• _ACTIVITY_
Beginning with the line containing "Where should I" and ending at the last line of the records, transcribe each line exactly. Do not include pictures.

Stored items
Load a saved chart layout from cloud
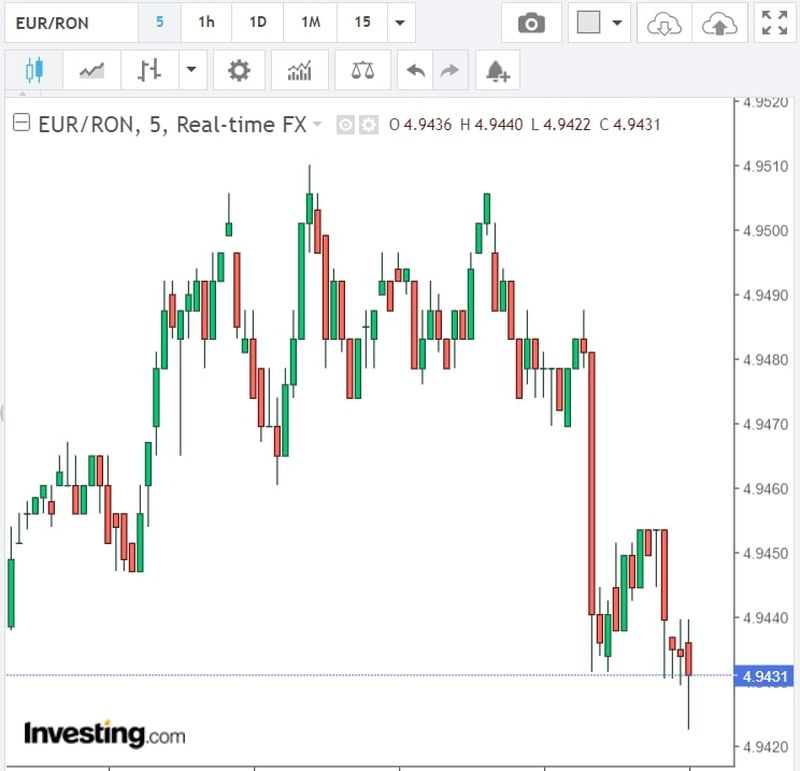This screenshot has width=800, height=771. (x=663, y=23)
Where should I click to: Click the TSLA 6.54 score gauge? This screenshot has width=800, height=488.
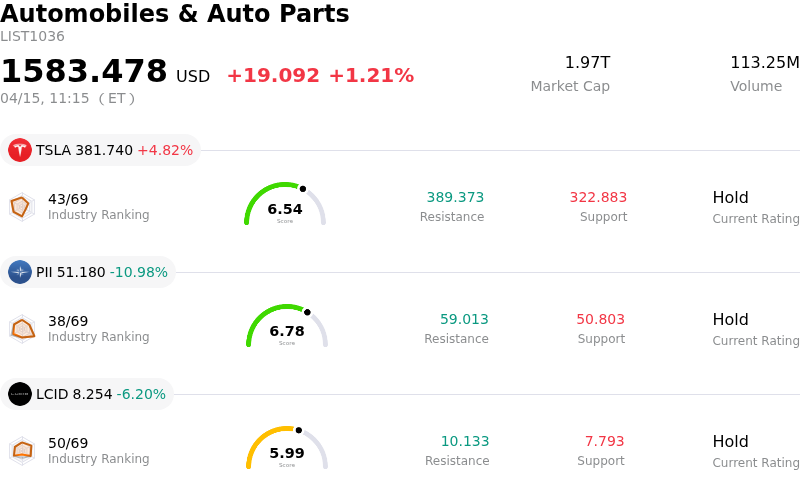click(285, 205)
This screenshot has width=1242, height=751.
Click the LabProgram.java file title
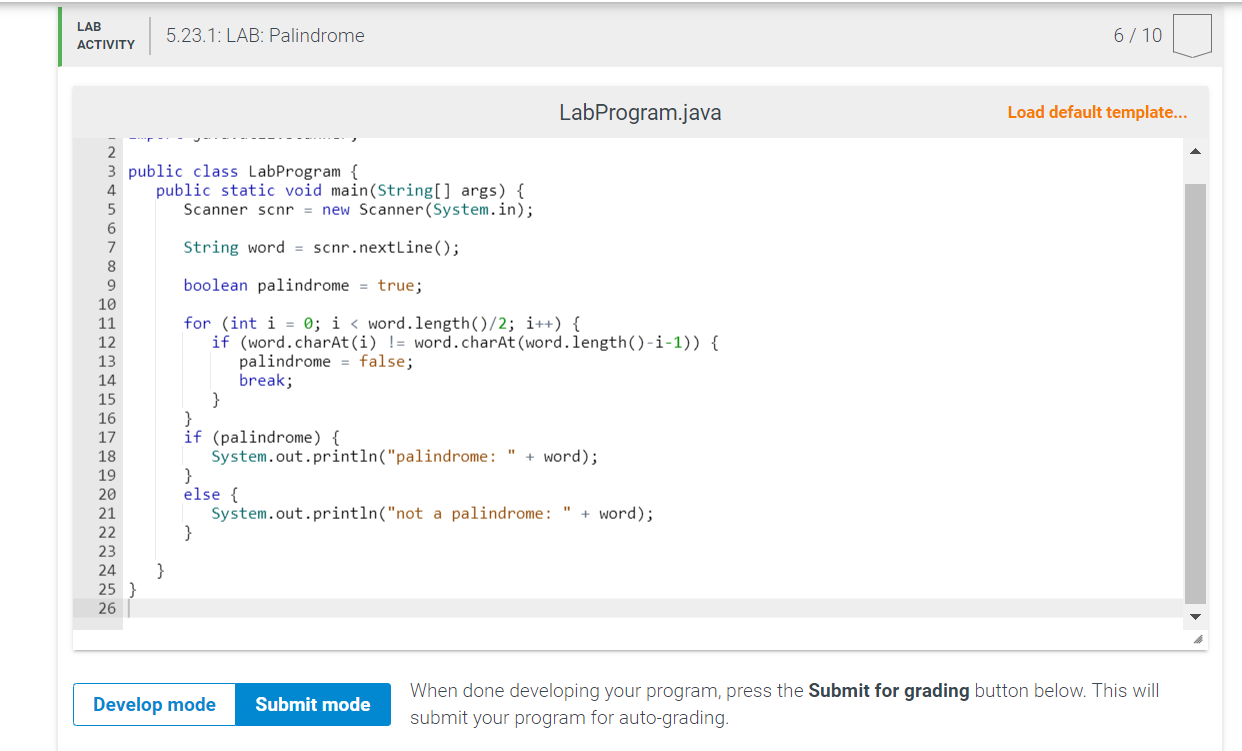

• _REPLY TO THE EXERCISE_
Where should I click to: Click the TSLA 6.54 score gauge? This screenshot has width=800, height=488.
click(285, 205)
This screenshot has width=1242, height=751.
Click the LabProgram.java file title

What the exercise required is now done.